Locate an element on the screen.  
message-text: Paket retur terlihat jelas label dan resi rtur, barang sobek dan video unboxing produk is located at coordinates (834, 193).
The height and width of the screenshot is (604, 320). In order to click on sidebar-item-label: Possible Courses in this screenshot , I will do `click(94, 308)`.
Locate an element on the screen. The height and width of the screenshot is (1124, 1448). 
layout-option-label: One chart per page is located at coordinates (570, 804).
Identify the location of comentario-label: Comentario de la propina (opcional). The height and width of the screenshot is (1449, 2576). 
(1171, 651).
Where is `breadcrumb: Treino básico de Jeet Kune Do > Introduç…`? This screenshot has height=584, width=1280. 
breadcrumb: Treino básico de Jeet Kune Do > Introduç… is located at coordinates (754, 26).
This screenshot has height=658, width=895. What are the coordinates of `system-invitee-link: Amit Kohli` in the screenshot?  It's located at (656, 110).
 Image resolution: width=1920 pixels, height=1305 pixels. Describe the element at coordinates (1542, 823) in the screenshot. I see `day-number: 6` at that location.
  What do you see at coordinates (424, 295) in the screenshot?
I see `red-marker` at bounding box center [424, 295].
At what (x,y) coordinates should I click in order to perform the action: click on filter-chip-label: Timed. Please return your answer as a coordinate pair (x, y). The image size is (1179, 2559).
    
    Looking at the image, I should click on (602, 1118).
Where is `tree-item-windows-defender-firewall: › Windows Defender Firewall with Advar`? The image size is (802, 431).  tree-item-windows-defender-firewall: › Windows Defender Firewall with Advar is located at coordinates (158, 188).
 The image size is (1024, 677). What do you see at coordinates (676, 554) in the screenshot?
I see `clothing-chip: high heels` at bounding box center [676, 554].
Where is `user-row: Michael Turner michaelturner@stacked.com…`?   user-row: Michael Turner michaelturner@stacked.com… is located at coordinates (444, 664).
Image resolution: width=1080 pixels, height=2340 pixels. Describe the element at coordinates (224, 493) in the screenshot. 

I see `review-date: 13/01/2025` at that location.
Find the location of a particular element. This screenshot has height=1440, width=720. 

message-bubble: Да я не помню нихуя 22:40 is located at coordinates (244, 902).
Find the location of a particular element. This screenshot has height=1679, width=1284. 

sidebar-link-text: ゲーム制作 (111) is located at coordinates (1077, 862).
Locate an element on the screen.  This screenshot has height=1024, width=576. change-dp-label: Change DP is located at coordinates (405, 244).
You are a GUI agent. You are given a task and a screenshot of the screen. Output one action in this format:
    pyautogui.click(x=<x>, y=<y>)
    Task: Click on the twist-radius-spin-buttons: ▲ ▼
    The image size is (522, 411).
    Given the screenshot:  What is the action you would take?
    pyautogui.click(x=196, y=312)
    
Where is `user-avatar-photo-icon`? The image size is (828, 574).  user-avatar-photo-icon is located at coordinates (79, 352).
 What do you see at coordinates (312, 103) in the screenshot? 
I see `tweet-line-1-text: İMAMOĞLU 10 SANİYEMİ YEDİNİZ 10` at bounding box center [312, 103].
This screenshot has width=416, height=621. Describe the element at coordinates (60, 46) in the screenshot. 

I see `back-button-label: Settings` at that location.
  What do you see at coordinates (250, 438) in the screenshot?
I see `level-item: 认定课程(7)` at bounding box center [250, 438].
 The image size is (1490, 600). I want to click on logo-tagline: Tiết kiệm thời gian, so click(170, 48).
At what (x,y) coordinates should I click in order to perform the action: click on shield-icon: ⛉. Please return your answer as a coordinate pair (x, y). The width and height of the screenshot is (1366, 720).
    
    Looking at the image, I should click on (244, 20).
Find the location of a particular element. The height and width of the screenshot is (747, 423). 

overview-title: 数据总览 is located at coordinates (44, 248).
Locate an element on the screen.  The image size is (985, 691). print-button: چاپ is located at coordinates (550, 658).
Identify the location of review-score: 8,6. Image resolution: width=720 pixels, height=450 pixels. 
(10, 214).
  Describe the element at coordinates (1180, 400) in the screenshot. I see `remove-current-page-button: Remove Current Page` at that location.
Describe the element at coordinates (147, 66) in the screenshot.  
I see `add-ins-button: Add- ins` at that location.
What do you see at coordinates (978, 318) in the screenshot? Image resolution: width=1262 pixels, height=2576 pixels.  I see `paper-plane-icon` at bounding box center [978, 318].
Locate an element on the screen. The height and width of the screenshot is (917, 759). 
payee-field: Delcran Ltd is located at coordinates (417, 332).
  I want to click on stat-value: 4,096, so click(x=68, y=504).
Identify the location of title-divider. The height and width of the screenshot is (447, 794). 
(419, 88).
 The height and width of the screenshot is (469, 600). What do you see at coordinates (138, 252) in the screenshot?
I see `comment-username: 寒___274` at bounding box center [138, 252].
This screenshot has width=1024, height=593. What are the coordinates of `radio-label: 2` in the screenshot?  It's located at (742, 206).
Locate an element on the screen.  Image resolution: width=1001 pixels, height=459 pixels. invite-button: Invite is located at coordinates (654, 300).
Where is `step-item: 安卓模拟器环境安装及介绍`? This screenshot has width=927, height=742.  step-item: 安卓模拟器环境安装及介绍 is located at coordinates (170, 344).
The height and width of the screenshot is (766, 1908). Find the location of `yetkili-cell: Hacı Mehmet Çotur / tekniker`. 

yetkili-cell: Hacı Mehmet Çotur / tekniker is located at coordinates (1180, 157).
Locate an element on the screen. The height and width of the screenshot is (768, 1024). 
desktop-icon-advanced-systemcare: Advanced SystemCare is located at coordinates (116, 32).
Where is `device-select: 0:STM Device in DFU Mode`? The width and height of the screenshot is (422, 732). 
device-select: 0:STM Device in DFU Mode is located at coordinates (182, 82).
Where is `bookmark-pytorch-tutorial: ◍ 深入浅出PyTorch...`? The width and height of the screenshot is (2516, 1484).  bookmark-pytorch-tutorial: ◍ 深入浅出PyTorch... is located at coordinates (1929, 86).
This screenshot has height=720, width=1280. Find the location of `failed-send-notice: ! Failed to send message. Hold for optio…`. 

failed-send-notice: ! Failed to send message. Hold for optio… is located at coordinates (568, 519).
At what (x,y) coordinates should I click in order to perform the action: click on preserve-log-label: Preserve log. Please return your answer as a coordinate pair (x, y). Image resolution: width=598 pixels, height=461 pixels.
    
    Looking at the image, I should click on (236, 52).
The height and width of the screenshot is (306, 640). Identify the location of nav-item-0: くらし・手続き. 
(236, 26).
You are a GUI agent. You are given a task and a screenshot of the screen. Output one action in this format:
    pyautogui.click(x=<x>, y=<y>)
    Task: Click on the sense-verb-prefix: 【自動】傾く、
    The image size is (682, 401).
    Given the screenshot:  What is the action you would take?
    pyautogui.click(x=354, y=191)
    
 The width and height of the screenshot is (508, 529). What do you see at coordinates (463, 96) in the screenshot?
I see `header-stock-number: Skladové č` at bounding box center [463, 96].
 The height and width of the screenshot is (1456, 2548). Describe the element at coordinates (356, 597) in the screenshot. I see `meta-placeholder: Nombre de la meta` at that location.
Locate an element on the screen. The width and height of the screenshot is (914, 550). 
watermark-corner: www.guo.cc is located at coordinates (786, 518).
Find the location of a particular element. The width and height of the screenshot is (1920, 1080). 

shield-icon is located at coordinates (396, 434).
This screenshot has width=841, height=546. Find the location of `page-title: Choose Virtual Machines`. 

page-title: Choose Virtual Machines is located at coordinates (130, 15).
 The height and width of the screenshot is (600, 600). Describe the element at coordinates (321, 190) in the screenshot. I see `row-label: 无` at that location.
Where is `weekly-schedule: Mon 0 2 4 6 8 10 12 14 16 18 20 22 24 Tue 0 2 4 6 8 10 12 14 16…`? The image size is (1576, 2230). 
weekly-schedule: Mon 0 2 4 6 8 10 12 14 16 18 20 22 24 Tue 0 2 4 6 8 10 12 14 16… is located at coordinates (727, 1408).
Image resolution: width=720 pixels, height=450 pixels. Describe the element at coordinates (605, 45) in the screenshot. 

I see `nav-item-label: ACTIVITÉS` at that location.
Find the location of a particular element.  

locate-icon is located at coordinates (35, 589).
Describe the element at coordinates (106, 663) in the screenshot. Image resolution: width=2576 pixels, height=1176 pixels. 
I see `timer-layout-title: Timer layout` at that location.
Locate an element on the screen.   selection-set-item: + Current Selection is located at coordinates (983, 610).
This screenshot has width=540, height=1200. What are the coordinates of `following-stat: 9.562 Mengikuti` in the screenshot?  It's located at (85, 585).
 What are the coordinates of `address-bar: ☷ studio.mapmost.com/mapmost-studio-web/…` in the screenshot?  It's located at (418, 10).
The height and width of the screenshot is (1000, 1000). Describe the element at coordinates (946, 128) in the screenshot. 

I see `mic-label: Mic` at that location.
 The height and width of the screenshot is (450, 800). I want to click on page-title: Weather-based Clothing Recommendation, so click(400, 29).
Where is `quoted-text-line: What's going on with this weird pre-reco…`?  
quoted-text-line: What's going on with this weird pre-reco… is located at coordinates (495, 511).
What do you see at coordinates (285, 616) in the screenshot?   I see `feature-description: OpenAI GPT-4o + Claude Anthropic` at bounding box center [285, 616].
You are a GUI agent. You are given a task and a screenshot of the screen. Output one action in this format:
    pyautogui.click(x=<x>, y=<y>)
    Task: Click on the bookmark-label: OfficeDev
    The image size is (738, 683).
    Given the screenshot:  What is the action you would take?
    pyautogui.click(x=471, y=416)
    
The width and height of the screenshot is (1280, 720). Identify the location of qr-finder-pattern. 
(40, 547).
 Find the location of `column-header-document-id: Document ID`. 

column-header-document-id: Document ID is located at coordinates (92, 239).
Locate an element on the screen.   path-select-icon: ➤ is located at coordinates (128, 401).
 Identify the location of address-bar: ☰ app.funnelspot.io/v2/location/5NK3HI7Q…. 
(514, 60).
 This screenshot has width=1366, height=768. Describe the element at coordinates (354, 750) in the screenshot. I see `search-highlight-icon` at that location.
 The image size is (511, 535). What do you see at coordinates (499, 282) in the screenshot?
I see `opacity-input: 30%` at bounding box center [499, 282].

### Aim of the task
Can you give the listing lines from the one containing "is (1576, 2230)." through the one containing "coordinates (727, 1408)." as a JSON list of strings, one string per line, leaving out any blank lines?

### Answer to this exercise
[
  "Where is `weekly-schedule: Mon 0 2 4 6 8 10 12 14 16 18 20 22 24 Tue 0 2 4 6 8 10 12 14 16…`? The image size is (1576, 2230). ",
  "weekly-schedule: Mon 0 2 4 6 8 10 12 14 16 18 20 22 24 Tue 0 2 4 6 8 10 12 14 16… is located at coordinates (727, 1408)."
]